Tasks for this exercise:
**a.** In the passage on market fundamentalism, shorten the paragraph that begins "Amartya Sen has taught us" into a short list of its main points.
**b.** List every government body named in the passage on market fundamentalism.
**c.** For each statement, say whether it agrees with the passage on market fundamentalism, and quote the words that decide it.
(i) Pareto Optimality has become the de facto standard for judging economic policies over the past thirty years.
(ii) Most governments actually follow the Hayekian injunction against public action in economic matters.
(iii) The City of New Orleans urged everyone to leave before Katrina.

This elevation of Pareto Optimality from the status of an observation about the nature of tradeoffs in market economies under very restrictive conditions to a quasi-ethical bar to all forms of redistribution has become the de facto standard by which economic policies are judged in my country and around the world over the past thirty years. While almost no government actually follows the Hayekian injunction against public action in economic matters – except to justify regressive policies that injure poor and working people while favoring elites – the market fundamentalist vision has so reshaped policy discourse that there is now a presumption against acting on behalf of poor and vulnerable people unless such actions benefit the non-poor as well. While we can all think of a few public policy moves that can improve the well-being of everyone is society, most policies are inherently redistributive to the extent that these impose costs on the better off members of society while delivering benefits to the worse off. Modern public policy discourse has recast the Hayekian bar to redistributive policy as a “universalist” policy standard that seeks to raise the well-being of all persons and groups in society in the interest of avoiding social conflict – this in a market society where (hopefully) nonviolent fighting via prices, quantities and technological change is the source of both wealth and poverty.

Amartya Sen has taught us, with grace, humor and the infinite gentleness of a teacher conveying a most difficult and upsetting lesson, that the fatal flaw in the Hayekian project is its elevation of an exceedingly limited number of formal rights over substantive capabilities to exercise these same rights. 3 Sen’s point in the context of climate change takes on an especially lethal character: the market fundamentalist’s concern with property rights insists that society refrain from protecting its weakest members from climate risks because such actions are inherently redistributive and unjust on their face. So when the City of New Orleans warned its citizens that Katrina was coming, and urged everyone to leave, it had more than done its Hayekian duty. Further, the city, state of Louisiana and the Federal government were under no obligation to help the city’s poorest residents to escape because any such action would have required the use of resources gained via an ever so mildly progressive tax system that injured the well-being of high income and wealthy citizens for the benefit of poor people.

Data records:
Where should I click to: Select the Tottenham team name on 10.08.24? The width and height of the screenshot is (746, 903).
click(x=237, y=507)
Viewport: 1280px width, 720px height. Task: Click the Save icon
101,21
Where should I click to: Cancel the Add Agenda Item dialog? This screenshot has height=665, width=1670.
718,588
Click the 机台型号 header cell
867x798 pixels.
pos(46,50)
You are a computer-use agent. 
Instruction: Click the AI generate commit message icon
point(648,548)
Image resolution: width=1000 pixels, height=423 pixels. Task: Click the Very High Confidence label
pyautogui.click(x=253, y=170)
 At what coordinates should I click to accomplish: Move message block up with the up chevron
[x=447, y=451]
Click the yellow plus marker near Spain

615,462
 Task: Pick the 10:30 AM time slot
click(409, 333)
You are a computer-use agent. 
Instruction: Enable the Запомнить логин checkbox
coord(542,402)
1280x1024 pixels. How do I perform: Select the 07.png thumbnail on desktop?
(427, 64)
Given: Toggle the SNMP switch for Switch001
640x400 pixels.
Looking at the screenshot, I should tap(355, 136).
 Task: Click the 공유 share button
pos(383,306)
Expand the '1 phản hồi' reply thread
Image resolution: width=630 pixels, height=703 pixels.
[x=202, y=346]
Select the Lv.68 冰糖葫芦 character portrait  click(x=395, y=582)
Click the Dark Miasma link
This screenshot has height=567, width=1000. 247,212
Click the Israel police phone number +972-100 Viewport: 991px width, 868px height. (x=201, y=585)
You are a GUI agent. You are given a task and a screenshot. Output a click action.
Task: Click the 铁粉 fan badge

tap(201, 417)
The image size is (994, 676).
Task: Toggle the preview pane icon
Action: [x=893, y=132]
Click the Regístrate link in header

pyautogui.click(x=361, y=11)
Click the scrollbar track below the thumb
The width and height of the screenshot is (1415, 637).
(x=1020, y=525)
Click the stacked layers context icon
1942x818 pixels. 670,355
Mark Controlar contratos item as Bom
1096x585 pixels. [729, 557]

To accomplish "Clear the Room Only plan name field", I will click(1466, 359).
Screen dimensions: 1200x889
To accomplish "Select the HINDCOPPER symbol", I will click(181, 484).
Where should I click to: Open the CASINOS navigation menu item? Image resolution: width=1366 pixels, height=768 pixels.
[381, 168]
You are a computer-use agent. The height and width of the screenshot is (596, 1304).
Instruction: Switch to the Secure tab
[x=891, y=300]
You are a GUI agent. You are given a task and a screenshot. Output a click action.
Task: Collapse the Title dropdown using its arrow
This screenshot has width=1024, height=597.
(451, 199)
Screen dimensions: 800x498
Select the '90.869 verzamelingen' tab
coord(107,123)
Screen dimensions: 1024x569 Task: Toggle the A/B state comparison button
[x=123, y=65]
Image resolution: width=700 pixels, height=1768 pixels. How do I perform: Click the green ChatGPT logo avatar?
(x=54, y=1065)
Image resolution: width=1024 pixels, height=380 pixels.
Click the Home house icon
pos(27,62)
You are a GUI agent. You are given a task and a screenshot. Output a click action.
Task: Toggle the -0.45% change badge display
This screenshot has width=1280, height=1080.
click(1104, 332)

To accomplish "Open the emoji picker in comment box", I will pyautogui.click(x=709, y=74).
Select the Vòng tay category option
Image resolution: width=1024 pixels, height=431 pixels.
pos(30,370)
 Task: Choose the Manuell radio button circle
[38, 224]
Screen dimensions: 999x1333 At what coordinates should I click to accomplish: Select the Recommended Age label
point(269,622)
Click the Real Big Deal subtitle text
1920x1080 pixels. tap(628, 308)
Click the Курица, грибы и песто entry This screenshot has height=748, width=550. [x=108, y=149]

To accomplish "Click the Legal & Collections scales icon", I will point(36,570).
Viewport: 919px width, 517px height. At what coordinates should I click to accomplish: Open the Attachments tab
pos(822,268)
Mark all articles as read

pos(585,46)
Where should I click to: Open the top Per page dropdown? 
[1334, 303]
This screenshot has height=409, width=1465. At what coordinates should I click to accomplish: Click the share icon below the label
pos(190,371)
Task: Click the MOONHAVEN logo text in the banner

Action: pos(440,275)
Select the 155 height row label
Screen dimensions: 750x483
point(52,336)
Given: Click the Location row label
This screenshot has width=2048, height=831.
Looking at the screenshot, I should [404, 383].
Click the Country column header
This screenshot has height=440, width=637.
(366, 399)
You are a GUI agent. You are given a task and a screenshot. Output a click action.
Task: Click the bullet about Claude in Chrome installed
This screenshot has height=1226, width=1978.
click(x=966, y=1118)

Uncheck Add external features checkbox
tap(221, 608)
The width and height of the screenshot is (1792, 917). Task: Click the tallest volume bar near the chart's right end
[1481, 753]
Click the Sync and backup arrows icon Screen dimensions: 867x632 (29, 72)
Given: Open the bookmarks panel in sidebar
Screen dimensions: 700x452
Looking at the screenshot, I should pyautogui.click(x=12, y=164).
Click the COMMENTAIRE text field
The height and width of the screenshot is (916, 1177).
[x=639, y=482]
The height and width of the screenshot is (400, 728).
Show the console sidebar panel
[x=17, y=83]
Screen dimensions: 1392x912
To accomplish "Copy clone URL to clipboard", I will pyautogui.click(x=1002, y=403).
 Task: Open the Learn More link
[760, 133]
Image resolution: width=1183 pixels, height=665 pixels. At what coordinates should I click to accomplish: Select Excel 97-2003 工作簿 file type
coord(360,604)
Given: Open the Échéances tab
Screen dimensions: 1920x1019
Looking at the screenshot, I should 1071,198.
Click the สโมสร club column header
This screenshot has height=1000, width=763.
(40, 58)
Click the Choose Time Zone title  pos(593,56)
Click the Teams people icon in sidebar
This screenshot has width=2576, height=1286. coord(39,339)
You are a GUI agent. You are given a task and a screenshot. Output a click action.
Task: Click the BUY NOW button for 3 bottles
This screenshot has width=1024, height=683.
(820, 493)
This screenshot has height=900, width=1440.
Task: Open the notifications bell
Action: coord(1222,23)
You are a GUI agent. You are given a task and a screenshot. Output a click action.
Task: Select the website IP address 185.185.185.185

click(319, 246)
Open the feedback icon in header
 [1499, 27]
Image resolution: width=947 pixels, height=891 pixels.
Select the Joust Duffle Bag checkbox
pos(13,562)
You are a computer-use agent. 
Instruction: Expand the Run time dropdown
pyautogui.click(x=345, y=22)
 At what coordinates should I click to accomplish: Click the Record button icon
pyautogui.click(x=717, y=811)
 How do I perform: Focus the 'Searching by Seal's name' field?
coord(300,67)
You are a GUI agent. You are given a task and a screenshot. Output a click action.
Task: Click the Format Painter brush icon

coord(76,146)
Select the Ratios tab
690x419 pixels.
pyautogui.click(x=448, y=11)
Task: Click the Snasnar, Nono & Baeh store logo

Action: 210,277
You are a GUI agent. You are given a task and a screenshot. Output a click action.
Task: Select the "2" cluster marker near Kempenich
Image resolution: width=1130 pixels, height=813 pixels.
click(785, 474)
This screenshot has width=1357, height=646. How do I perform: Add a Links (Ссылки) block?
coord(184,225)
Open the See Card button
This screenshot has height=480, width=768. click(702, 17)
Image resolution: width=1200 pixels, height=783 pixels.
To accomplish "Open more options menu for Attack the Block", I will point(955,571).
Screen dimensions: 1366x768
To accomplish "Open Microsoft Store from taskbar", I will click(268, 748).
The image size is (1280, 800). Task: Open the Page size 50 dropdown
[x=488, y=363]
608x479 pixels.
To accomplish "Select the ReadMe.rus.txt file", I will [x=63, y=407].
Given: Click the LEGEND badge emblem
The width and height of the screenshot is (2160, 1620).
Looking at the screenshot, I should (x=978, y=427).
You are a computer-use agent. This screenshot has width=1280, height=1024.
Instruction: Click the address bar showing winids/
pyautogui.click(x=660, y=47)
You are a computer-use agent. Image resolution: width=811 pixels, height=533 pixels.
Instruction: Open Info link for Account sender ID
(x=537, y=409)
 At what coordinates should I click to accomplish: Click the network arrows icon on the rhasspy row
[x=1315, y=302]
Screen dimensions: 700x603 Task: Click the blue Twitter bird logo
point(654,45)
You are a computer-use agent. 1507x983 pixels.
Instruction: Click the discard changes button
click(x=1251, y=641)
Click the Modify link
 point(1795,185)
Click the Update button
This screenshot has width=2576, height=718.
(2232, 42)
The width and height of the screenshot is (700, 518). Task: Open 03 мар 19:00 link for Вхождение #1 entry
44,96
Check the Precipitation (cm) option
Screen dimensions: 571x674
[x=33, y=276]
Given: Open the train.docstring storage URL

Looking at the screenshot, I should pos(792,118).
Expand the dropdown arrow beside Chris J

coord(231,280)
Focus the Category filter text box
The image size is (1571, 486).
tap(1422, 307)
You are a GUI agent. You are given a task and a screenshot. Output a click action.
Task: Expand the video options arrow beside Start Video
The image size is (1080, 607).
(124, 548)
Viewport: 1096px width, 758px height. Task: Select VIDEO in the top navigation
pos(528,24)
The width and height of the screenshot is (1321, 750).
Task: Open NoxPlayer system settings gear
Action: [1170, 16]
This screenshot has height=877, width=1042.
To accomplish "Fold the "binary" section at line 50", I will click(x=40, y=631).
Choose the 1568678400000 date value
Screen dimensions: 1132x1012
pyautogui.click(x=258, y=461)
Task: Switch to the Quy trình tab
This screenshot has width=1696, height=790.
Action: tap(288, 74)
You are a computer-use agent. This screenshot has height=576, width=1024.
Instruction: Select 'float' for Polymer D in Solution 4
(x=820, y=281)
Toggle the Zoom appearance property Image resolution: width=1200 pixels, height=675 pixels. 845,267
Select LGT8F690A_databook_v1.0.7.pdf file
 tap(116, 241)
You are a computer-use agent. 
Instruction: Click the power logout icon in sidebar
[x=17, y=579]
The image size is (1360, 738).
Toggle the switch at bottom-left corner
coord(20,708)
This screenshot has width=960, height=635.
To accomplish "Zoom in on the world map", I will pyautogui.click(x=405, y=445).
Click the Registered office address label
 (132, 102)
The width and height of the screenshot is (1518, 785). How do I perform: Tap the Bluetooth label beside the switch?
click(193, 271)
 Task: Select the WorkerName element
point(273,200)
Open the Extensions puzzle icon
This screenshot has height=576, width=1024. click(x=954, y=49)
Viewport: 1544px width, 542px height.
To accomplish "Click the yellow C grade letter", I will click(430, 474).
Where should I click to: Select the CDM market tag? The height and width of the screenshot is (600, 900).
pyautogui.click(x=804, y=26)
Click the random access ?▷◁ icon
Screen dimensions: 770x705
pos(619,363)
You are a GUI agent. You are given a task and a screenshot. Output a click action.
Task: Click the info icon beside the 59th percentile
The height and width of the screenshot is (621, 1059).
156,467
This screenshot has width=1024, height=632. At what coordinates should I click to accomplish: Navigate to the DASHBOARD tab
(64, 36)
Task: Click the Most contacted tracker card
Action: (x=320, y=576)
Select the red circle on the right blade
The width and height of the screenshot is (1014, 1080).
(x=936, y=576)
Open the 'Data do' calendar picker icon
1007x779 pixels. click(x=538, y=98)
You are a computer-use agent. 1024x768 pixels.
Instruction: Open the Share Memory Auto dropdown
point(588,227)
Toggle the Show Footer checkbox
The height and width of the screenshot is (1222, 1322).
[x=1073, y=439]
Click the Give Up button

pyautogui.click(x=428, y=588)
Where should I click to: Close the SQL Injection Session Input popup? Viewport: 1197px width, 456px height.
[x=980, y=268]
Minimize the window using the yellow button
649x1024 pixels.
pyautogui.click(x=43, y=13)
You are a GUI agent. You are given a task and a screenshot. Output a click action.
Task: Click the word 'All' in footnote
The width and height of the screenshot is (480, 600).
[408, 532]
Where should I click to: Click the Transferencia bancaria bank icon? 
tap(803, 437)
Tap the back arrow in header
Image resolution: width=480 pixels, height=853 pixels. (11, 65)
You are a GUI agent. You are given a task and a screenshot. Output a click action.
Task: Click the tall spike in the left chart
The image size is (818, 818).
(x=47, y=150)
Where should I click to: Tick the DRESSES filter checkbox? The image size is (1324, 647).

Response list:
**a.**
- Amartya Sen showed that the Hayekian project's fatal flaw is ranking a very limited set of formal rights above the substantive capabilities needed to exercise them.
- Applied to climate change, this flaw becomes lethal: concern with property rights insists that society not protect its weakest members from climate risks, because doing so is redistributive and therefore unjust.
- By warning citizens that Katrina was coming and urging everyone to leave, the City of New Orleans had more than fulfilled its Hayekian duty.
- On that view, the city, the state of Louisiana and the Federal government had no obligation to help the poorest residents escape. Such help would have used resources from a mildly progressive tax system that harmed high-income and wealthy citizens to benefit the poor.

**b.**
- City of New Orleans
- state of Louisiana
- Federal government

**c.**
(i) Yes: "has become the de facto standard by which economic policies are judged in my country and around the world over the past thirty years"
(ii) No: "almost no government actually follows the Hayekian injunction against public action in economic matters"
(iii) Yes: "when the City of New Orleans warned its citizens that Katrina was coming, and urged everyone to leave"